The reason for the problem is that after impeller turn on, the display_list of method drawDisplayList is considered an Op, so the corresponding rect of the Op is the bounds of display_list.
c.f.
https://github.com/flutter/engine/blob/5b31f4f0d9b6973944aba742a70133d8078c23fe/flow/layers/display_list_layer.cc#L161-L167
The PR https://github.com/flutter/engine/pull/37451 solved the problem. However, this solution needs to calculate the rtree of the parameter display_list of method drawDisplayList.
In the current PR, the calculation of rtree depends on the prepare_rtree flag of DisplayListBuilder, which does not exist in the above scenario.
If we just accumulate a bounding box for a DL that didn't include RTree, testOneOverlayAndTwoIntersectingOverlays scenario test will still fail.
To sum up, the above issue is caused by the different processing of the DisplayListLayer by the impeller backend and the skia backend. The impeller implementation will call the drawDisplayList method and treat it as an OP, while the skia implementation will dispatch display_list.
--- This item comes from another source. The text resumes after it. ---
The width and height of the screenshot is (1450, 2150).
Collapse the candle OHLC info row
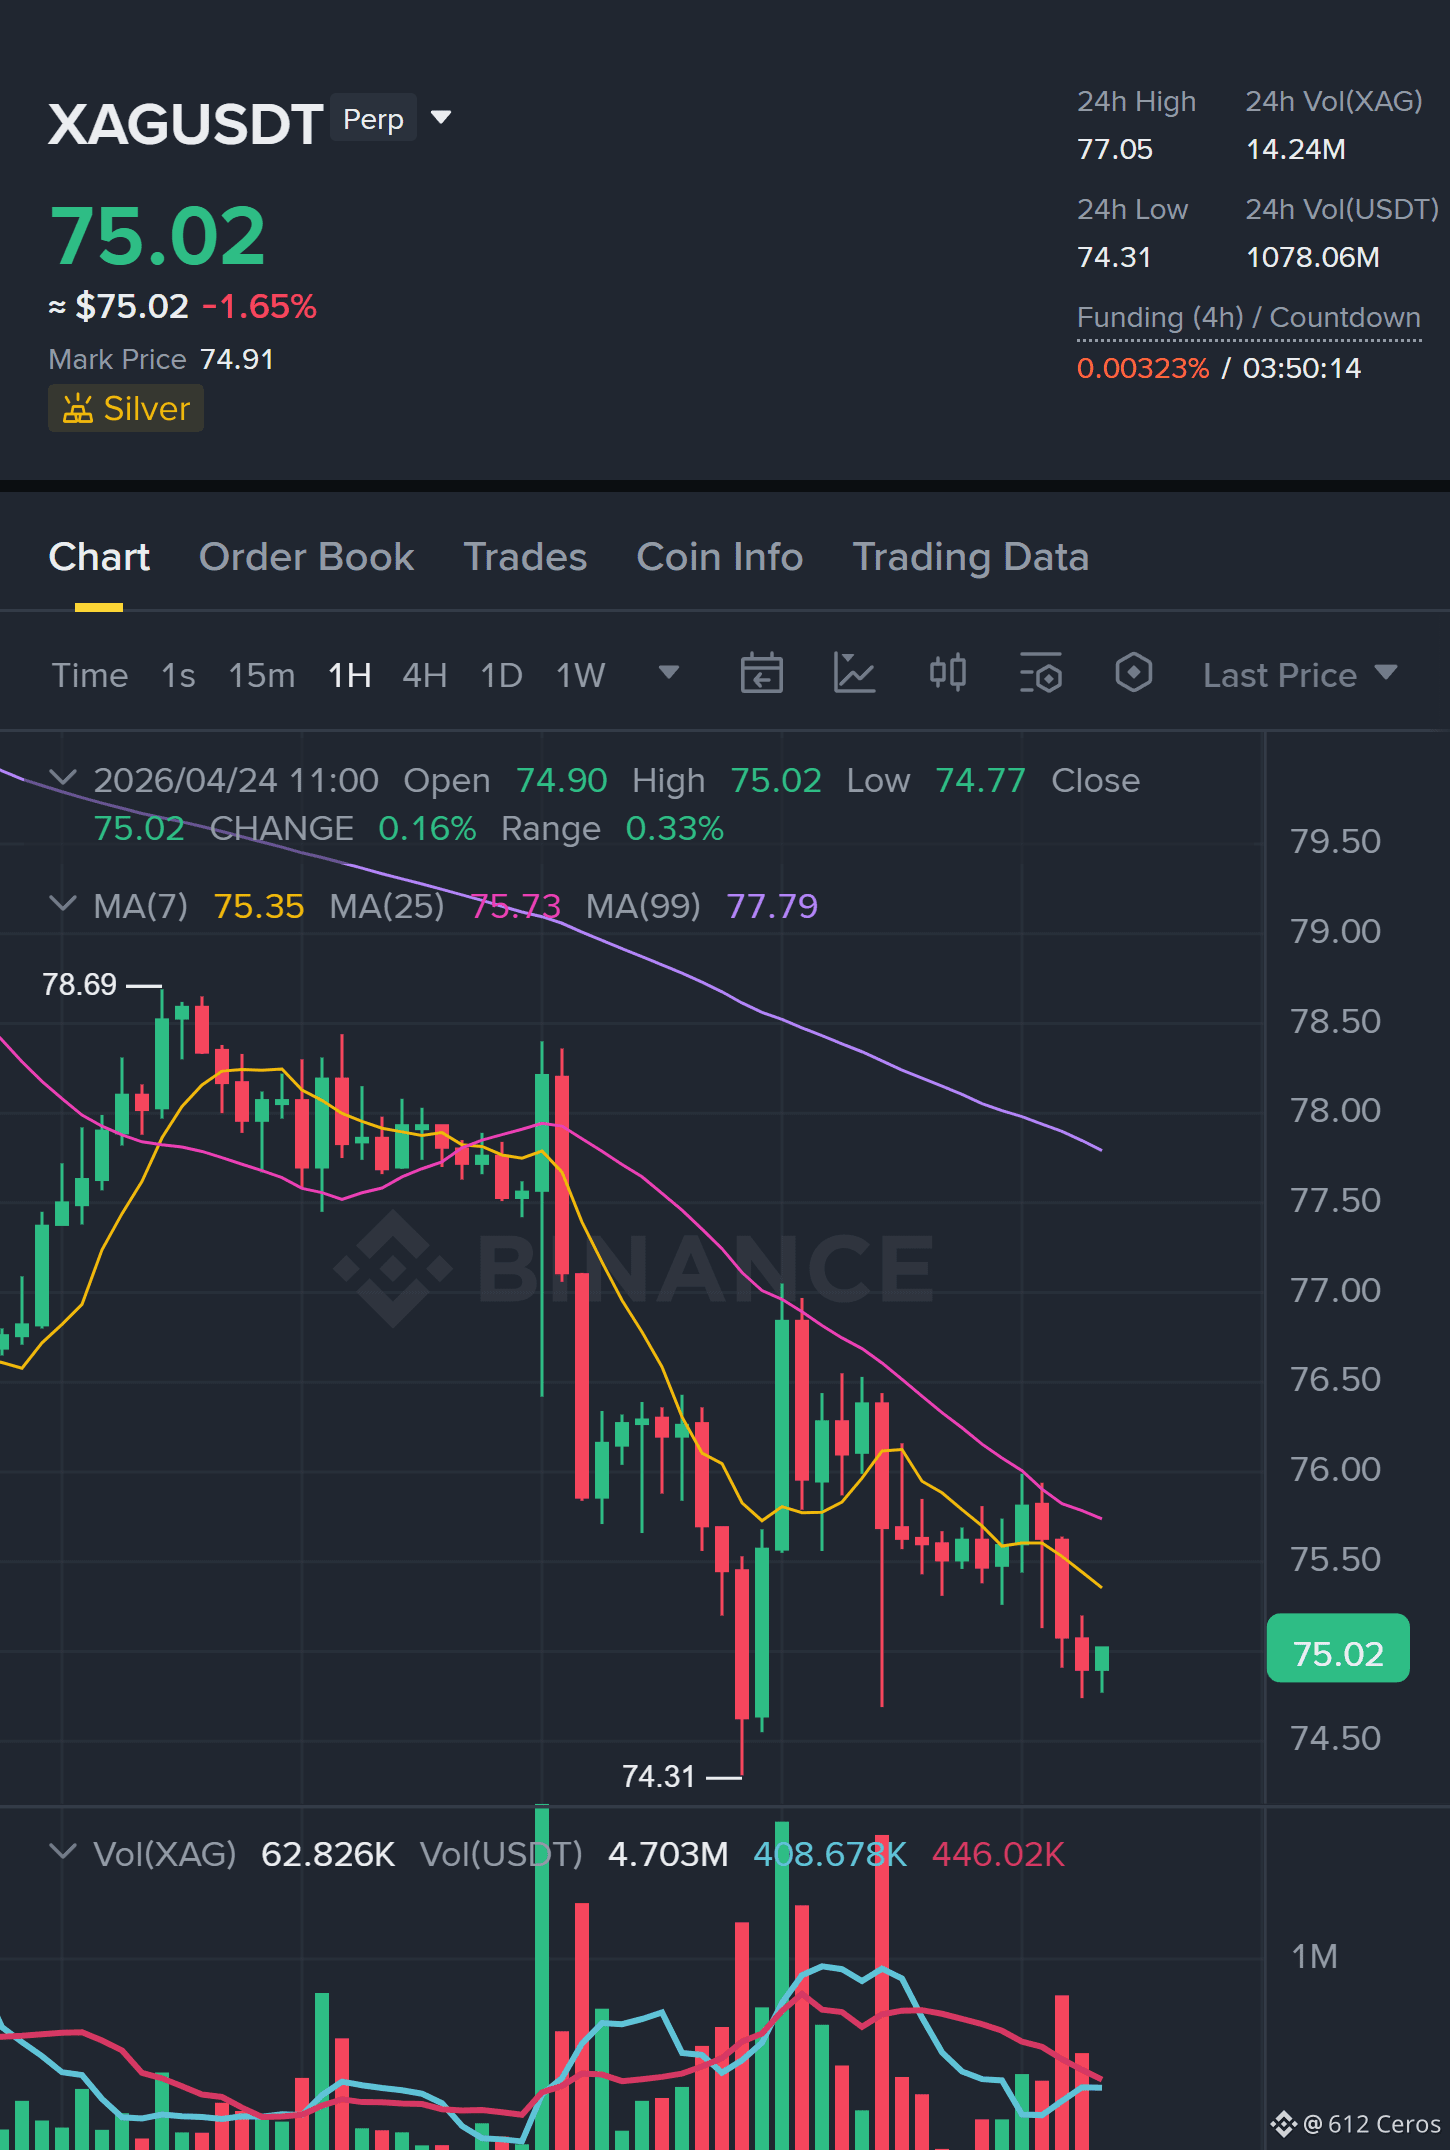pos(62,778)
I think, if we plan to continue to use drawDisplayList instead of dispatch displayList in the impeller backend, perhaps modifying testOneOverlayAndTwoIntersectingOverlays is an option.
2 things...
When generating a DL from Dart, the old code used to supply the parameter to SkPicture/Recorder that asked it to generate an RTree, so hopefully when you add that flag, you are setting it in the code that sets up the builder in picture.cc/picture_recorder.cc
That code should probably say "if accumulator is RTree AND DL has an RTree, then do the individual rects, otherwise just do the bounds.
If the Builders are created via some other mechanism, then perhaps we need more locations that set the flag in the new scenario.
Or ... should we have the default be true?
Look at the difference between the initialization of the PictureRecorder vs the DLBuilder/Recorder in this PR that removed the old SkP code. Look at the lines in picture_recorder.cc - the DL side of the if statement just created a basic DLRecorder, but the Sk side of it passed an rtree_factory_ in which induced the SkPicture to create an rtree by default.